SFTP vs SCP: Which File Transfer Method Should You Use?
When it comes to transferring files securely between your local machine and a remote server, SFTP and SCP are the two most common options. Both run over SSH and encrypt your data in transit, but they differ significantly in features, performance, and use cases. In this article, we break down the differences to help you choose the right tool for the job.
SCP: Simple and Fast
SCP (Secure Copy Protocol) is the simpler of the two. It copies files between hosts using SSH for encryption and authentication. The syntax is straightforward: scp file.txt user@remote:/path/. SCP excels at one-off file transfers where speed matters. It uses a more efficient transfer algorithm that can be faster than SFTP for large files on high-latency networks. However, SCP has significant limitations: it cannot resume interrupted transfers, list remote directories, or delete files on the remote server.
SFTP: Feature-Rich and Interactive
SFTP (SSH File Transfer Protocol) is a full-featured file transfer protocol built on top of SSH. Unlike SCP, SFTP provides an interactive session where you can browse remote directories, rename files, set permissions, and resume interrupted transfers. The command sftp user@remote drops you into an interactive shell with commands like ls, cd, put, and get.
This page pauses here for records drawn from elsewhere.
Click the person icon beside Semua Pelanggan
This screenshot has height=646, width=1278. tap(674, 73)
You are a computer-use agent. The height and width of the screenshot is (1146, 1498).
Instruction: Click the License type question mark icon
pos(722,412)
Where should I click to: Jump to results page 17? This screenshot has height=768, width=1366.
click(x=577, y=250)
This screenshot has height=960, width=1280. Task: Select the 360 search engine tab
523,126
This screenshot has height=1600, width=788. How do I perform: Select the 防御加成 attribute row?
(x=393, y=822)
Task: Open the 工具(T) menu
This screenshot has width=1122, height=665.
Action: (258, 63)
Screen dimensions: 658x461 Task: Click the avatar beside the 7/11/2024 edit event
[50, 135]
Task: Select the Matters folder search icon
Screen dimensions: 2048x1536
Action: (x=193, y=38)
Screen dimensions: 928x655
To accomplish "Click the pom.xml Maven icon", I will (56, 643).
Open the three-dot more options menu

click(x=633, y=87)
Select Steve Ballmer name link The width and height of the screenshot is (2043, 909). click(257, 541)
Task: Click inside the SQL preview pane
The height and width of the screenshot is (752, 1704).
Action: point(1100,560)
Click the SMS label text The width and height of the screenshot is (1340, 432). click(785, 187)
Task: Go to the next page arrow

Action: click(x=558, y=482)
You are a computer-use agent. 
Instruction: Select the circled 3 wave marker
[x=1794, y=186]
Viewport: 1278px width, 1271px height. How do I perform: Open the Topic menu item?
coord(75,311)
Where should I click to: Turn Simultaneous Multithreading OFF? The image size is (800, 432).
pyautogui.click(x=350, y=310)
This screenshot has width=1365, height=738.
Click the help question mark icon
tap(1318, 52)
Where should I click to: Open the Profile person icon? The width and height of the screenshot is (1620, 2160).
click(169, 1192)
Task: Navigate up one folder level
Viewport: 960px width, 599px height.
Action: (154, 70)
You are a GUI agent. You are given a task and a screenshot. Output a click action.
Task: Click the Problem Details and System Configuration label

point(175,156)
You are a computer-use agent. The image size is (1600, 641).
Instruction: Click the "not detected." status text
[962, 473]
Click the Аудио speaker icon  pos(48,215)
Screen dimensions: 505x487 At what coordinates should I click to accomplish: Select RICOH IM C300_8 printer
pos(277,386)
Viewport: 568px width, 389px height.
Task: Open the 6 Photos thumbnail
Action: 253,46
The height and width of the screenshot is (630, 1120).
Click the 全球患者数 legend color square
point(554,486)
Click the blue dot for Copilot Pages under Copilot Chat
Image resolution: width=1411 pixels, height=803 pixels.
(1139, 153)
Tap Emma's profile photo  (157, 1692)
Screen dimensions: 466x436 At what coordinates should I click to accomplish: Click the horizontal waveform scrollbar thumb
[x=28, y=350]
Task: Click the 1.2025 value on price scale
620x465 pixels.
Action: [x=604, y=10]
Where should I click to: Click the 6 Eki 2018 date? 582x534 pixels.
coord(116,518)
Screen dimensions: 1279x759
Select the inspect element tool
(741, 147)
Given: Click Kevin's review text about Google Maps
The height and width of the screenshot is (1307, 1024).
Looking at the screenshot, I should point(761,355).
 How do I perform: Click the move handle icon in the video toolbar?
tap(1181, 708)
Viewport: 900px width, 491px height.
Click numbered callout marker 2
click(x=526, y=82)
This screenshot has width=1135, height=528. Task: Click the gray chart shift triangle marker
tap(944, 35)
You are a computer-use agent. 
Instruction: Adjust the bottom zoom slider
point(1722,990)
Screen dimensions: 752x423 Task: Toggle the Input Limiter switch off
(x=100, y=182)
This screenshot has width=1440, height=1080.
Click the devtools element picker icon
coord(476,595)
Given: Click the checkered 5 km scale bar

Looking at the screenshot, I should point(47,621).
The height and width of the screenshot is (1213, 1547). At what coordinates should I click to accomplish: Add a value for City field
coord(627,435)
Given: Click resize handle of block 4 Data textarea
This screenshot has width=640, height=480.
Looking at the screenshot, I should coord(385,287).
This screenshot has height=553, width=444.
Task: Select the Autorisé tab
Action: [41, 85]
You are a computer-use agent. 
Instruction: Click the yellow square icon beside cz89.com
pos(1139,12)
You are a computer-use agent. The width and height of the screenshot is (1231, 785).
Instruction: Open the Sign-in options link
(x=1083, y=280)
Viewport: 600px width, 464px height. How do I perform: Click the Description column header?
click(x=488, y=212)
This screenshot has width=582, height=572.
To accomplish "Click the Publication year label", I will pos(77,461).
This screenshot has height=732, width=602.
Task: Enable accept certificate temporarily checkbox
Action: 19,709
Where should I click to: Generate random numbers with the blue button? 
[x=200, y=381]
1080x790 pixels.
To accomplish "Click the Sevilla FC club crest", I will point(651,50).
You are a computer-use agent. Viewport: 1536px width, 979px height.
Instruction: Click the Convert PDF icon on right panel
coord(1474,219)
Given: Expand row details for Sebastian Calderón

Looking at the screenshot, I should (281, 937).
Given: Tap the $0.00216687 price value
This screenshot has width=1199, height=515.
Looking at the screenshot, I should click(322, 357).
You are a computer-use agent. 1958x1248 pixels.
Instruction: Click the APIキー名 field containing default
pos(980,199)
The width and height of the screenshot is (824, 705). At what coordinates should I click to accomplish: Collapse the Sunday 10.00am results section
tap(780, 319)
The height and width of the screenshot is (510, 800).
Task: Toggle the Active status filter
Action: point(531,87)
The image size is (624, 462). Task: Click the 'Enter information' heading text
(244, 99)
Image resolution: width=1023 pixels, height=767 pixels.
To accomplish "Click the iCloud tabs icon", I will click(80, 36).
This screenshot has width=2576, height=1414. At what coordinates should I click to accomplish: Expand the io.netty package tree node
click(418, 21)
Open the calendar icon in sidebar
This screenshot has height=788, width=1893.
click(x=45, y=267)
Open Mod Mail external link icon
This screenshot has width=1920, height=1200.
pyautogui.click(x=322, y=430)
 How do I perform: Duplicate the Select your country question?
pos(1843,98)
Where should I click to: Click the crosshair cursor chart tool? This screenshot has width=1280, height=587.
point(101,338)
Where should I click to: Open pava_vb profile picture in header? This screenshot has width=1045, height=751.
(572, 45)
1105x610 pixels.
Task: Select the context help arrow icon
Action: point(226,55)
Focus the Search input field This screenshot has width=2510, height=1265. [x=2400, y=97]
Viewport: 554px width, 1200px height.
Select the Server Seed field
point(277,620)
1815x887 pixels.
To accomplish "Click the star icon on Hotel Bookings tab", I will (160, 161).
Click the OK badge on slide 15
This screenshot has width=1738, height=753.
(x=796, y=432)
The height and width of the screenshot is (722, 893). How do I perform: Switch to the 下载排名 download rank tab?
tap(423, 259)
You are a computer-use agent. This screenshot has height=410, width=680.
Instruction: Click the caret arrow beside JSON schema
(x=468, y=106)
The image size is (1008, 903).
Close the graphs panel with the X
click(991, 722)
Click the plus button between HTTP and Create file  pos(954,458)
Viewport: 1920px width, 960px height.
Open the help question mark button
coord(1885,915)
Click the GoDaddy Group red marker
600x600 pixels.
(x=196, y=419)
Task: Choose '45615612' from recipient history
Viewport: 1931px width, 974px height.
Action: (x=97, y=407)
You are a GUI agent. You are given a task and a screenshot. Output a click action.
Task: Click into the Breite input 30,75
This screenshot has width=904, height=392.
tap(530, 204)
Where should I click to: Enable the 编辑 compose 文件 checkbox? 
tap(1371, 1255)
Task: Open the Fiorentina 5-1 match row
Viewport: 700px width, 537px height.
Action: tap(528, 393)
SFTP is the better choice for ongoing file management tasks and is the protocol used by most graphical SFTP clients and tools like SSH Bridge's built-in file manager.
Performance Comparison
In controlled benchmarks, SCP can be 10-20% faster than SFTP for large file transfers due to its simpler protocol overhead. However, SFTP supports parallel transfers and pipelining, which can close or eliminate this gap in practice. For transferring many small files, SFTP's ability to batch operations makes it more efficient overall. The performance difference is rarely significant enough to be the deciding factor for most use cases.
Which Should You Use?
Use SCP when you need a quick, one-line command to copy a file and do not need any interactive features. Use SFTP when you need to browse remote file systems, manage files interactively, resume interrupted transfers, or integrate with a graphical client. For most modern workflows, SFTP is the recommended choice due to its versatility and feature set. Note that OpenSSH has deprecated SCP's underlying protocol in favor of SFTP, so the industry is clearly moving toward SFTP as the standard. SSH Bridge supports both protocols, giving you the flexibility to choose the right tool for each situation.